Eastwood plays one Dr. Jonathan Hemlock, an esteemed art historian who secretly collects stolen paintings by Masters such as Pissaro, enjoys a rep as a great mountaineer, & once specialized in "sanctioning" political enemies of a supersecret US Intel agency, headed by a mutant albino. That's plausible, right? And art history teachers inspire applause after telling a classroom art belongs "only to those who deserve it," right? None of this sounds illogical, unreal, or absurd, right?

Good, because the mutant albino blackmails Clint to do the always-popular "last job ever," taking out the bad men who killed Clint's war buddy to steal a vital, earth-saving formula. Of some kind - it's sorta vague, but we need it back, BAD. And Jonathan Hemlock, who sounds like a bad supervillian cooked up on a bad day for Stan Lee,  why - you guessed it - Hemlock's the best, the only one who can do it.

Doing it requires returning to the US for Hemlock to train for the ascent of Switzerland's The Eiger, its North Face a legendary slab of mankilling stone, with an international team, one of whom happens to be one of the buddy's killers, though which remains obscure. The albino mutant wagers Hemlock the agency will discover the climber's identity before Clint has to attempt the North Face, which twice resisted him.

The film's American training sequences serve as admirable excuses for sexy banter and a bit more, for George Kennedy to turn up as Jonathan's "trainer" & "impresario," Ben Bowman, & Jack Cassidy to appear as Clint & his dead friend's other comrade-in-arms, Miles Mellough, a pansexual sociopath offering to shorten the film by selling Clint the assassin's identity. Cassidy oozes perverse charisma in his too-few scenes, almost stealing his portion of things.

American training & Clint's murder of Cassidy & his security lead back to Switzerland for the climb, which Clint, of course, has to join, after all. By now, I didn't give a shit who killed who, or about the sexual politics between the climbers & their women, or that the designated leader was an obvious risk to living things. I had heard about the Eiger. I'd seen glimpses of it. Now, like a certain shark movie, I wanted to see Clint get on the Eiger & for inconceivable badassery to occur. The film's been on for a few reels - gimme some mountain.

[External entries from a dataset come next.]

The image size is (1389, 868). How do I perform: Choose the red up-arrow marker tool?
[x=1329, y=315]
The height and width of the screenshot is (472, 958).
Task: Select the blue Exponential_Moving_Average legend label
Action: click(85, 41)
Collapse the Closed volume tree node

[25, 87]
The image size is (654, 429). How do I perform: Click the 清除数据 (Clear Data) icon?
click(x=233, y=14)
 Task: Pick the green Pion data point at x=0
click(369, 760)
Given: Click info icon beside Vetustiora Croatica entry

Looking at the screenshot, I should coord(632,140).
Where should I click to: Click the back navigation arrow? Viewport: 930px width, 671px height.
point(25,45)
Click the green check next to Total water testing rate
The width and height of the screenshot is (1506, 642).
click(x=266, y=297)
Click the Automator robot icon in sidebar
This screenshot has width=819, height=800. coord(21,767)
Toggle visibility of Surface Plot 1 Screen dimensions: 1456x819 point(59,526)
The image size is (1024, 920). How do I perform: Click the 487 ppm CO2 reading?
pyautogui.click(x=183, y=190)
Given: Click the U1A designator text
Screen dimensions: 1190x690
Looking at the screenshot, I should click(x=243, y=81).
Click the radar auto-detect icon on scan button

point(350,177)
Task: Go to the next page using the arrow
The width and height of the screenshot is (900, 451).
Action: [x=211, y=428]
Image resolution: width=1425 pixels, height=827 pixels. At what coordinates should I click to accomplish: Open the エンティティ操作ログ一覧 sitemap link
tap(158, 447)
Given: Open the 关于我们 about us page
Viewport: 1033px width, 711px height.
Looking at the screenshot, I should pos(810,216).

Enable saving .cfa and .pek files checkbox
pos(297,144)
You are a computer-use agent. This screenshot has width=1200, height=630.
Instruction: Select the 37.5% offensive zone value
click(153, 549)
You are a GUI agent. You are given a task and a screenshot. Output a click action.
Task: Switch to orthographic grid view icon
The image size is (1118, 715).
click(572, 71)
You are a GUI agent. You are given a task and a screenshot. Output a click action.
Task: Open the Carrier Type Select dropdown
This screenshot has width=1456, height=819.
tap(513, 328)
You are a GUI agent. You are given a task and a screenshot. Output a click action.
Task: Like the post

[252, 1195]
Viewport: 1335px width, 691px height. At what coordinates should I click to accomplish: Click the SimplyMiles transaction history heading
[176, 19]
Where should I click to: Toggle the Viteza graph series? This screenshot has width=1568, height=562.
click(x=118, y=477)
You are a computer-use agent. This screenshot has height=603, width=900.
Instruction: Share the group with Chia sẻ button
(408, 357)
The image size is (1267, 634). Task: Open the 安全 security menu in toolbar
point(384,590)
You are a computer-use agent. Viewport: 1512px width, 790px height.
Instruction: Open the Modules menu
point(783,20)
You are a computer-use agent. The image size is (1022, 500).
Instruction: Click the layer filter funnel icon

During the mountain filming, 26 year-old British climber David Knowles died helping obtain extra footage. Whether due to the tragedy or always the plan, Clint gives us about 22 minutes on the mountain, a big part of it involving getting off the mountain. Since the other team members die, the albino mutant wipes Hemlock & his illegal paintings from all knowledge, at least until the sequel.

Doesn't sound like a great night at the cinema, right? Sounds trainwreck-y, weird - Clint Eastwood in a spy thriller like Odessa File or even a James Bond-type picture? I mean, we've bought him as murderous cowboys & vigilante cops & stalked celebs, but an art history scholar/mountaineer/assassin? Richard Dreyfuss as a sharkfighter sounds more reasonable.

Returning to Trevaynian, his yarns tended to run as serials, especially in the big budget men's magazines. It's dark, paranoid, slick, chauvinist, and ideal page-filler between Pet of the Month & O Wicked Wanda!

EIGER SANCTION offers the same energy. It's gratuitously & multiracially sexual, violent, peopled by strong and unreal characters, driven by a plot that stops making sense everytime the audience looks at Vonette McGee's chest & doesn't always start again, but is it also compulsively watchable, punctuated by performances from McGee, Kennedy, Cassidy, & Gregory Walcot? Is it filled with some amazing rock climbing scenes, well before they try the Eiger? Is it a basically enjoyable-in-spite-of-its-flaws Clint Eastwood movie ideal for an afternoon or evening's entertainment?

It is. It's not the films Clint was about to unleash, OUTLAW JOSEY WALES, THE GAUNTLET, & EVERY WHICHWAY BUT LOOSE among them. It's not his highwater mark at Universal. It IS Entertaining & mostly fun, though. It's not "the meh."